The Bachelor UK 2011 was the fourth series of the reality television series The Bachelor, featuring Gavin Henson as "The Bachelor". The show was off-air for 6 years in the UK after the show previously aired on BBC Three, but was aired on Channel 5 between 19 August 2011 to 28 October 2011.

Production
Filming of the series took place over 2 months, in the south of France, Italy, the UK, with the final held in St. Lucia. The Batchelor was rugby player, Gavin Henson. In the 7th episode, Henson was required to visit the parents of the quarter finalists which meant that for one of the contestants, Zivile, he had to visit Vilnius, Lithuania.

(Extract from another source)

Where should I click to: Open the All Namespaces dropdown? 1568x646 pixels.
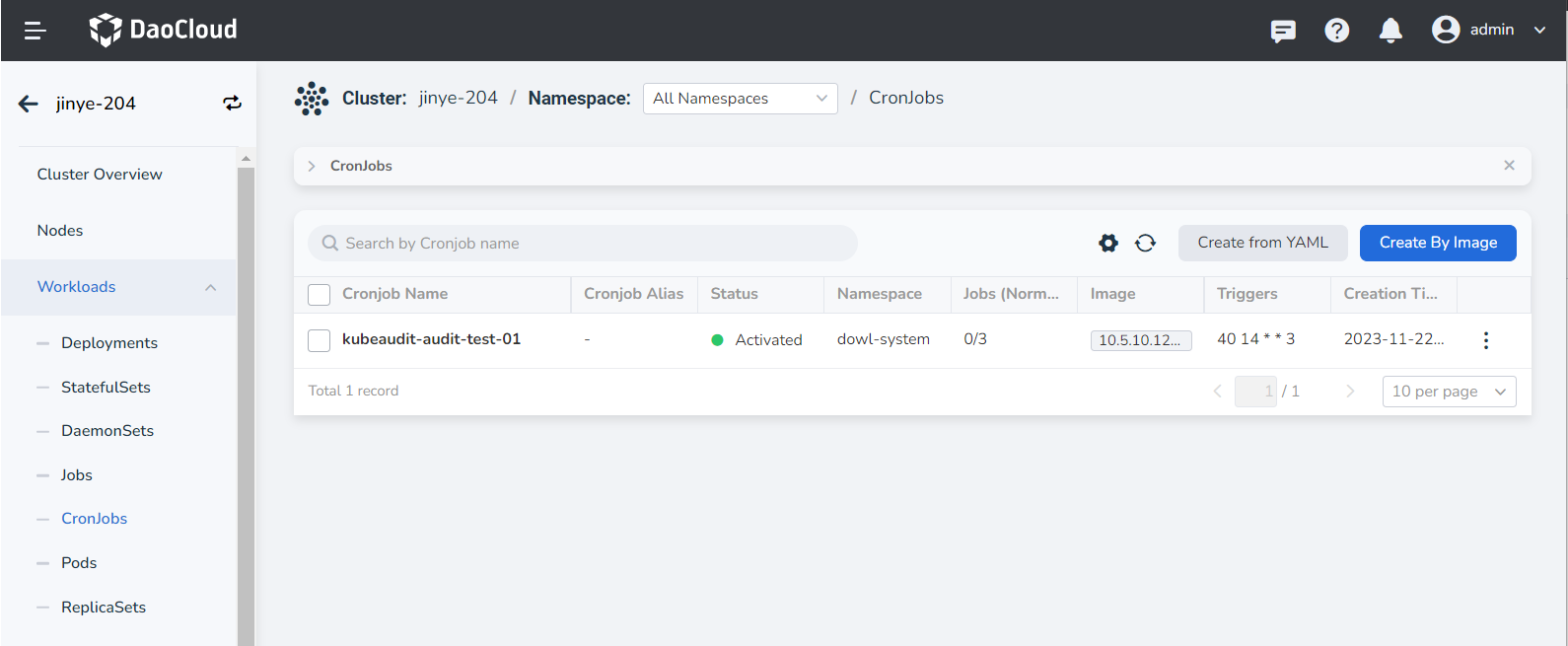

Finalist Layla Manoochehri was previously notable for being the girlfriend of Simon Webbe, whom she broke up with in 2011, as well as for reaching the finals of the fifth season of The X Factor as a member of the group Girlband.

Contestants
The 25 contestants were as follows:

Morgan, glamour model from Derby
Nickie, single mum from Blackpool
Zivile, retail stylist from Vilnius
Chantelle, model from The Wirral
Keshia, PE student from Cheltenham
Angharad, beauty adviser from Cardiff
April, fashion designer from Hertfordshire
Georgie, cruise ship singer from Staffordshire
Carrie, beauty adviser from Devon
Bryony and Kathryn, property entrepreneur twins from London
Zena, web designer from Hertfordshire
Aaleeah, businesswoman from London
Natasha, travel consultant from London
Ola, fashion retailer from London
Laura, receptionist from The Wirral
Tia, promotional model from Derby
Laura Blair , dancer from London
Sammy, flight attendant from Essex
Tabby, model from London
Danielle, receptionist from Liverpool
Vikki, accountant manager from Dorking
Sammi, businesswoman from Kent
Carianne Barrow, model from Middlesex -Winner
Layla Manoochehri, songwriter from Essex

Quarter-final
Quarter-finalists were Layla, Carianne, Zivile, Morgan and April. The Bachelor visited the parents and family of the contestants.

Semi-final
Layla, Carianne and April were selected for the semi-final in St. Lucia. After dates with the three girls Gavin decided to let April go, leaving Carianne and Layla to battle it out for his affections.

Final
Layla and Carianne were the last two he shared romantic dates with. Although he said he had feelings for both the girls, he said that he loved Carianne and he chose her as his "girlfriend", telling her he loved her and she replied that she loved him also.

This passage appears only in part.